New technologies that can test water quality every 10 minutes and upload the results to the web in real time must be adopted as an early warning system against e-coli breakouts as a result of contaminated drinking water and to help preserve the quality of Irish bathing beaches, according to the director of the Marine and Environmental Sensing Technology Hub research centre (MESTECH) at Dublin City University.
Prof Fiona Regan said the technologies now exist to replace the current method of spot sampling that tests every few weeks with a system that would test water quality every 10 minutes and be uploaded to the web in real time.
MESTECH is involved in developing a new generation of sensing systems. The centre was officially launched today by Yvonne Shields, the director of strategic planning and development in the Marine Institute, which provided it with €2.4m in funding in 2007 as a Beaufort Award under Sea-Change, the national strategy for marine research, knowledge and innovation.
Regan said it’s now possible to provide an effective early warning system for e-coli contamination of drinking water which would help prevent gastroenteritis outbreaks and help source causes of pollution. It would be equally effective for monitoring Ireland’s 74 blue-flag beaches and other bathing areas.
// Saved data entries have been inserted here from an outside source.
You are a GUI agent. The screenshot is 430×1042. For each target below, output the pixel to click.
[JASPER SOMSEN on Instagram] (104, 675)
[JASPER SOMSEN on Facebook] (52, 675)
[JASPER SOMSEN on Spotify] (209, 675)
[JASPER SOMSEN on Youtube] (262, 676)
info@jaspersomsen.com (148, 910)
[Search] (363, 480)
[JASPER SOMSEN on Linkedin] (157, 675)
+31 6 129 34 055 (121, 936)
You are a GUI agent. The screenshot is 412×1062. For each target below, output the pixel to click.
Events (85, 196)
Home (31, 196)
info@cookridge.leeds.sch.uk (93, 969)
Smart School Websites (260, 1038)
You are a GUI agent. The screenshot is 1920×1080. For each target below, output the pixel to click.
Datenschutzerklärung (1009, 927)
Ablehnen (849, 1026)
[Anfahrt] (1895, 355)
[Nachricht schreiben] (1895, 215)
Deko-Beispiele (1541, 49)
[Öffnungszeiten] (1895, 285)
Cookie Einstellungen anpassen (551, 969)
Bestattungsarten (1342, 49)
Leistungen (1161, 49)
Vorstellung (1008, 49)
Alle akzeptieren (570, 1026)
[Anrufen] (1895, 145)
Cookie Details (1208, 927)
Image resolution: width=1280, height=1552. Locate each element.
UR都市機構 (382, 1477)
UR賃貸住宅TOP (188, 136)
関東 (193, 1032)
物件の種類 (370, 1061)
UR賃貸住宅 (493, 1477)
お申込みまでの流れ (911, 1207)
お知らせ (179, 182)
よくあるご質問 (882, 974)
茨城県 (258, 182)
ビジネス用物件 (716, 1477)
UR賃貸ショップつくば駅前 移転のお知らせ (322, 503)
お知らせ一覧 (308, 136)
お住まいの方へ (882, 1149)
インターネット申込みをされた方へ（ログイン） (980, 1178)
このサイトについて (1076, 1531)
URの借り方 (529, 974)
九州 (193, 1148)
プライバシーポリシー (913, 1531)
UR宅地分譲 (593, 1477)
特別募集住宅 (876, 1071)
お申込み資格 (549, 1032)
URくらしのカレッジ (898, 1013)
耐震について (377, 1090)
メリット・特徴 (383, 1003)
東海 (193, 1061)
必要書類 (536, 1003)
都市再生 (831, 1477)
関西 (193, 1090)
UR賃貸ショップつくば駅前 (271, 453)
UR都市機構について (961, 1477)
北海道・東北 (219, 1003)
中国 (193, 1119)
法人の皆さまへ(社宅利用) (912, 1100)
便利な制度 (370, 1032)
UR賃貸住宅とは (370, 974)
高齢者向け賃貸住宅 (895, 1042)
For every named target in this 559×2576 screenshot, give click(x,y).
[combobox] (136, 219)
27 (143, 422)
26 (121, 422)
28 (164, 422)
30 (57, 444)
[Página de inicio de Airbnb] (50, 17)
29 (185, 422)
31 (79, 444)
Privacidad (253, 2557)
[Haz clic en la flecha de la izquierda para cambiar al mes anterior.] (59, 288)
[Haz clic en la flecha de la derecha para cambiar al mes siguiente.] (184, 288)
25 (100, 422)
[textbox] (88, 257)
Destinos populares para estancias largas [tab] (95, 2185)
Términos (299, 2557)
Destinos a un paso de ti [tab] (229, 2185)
“These new technologies would enable Ireland to adopt a system that was not only widely distributed but provided continuous measurement in real time,” said Regan. “This would provide a far more accurate and up-to-date water monitoring system than the current procedure of having to physically go out, take your samples and come back to the lab in order to measure it and get a result.”
Regan reported the centre was working on developing a continual sensing bacterial test. She said technologies are being tested in Poolbeg Marina to monitor water every 15 minutes, and could be adapted as early warning methods for pollution.
She added she expected the new MESTECH centre to continue to work with industry and also to assist in environmental policy formation by changing current legislation on doing water quality checks.
“We are working with the Marine Institute, the Environmental Protection Agency and the Office of Public Works to show them the advantages of continuous monitoring,” Regan concluded.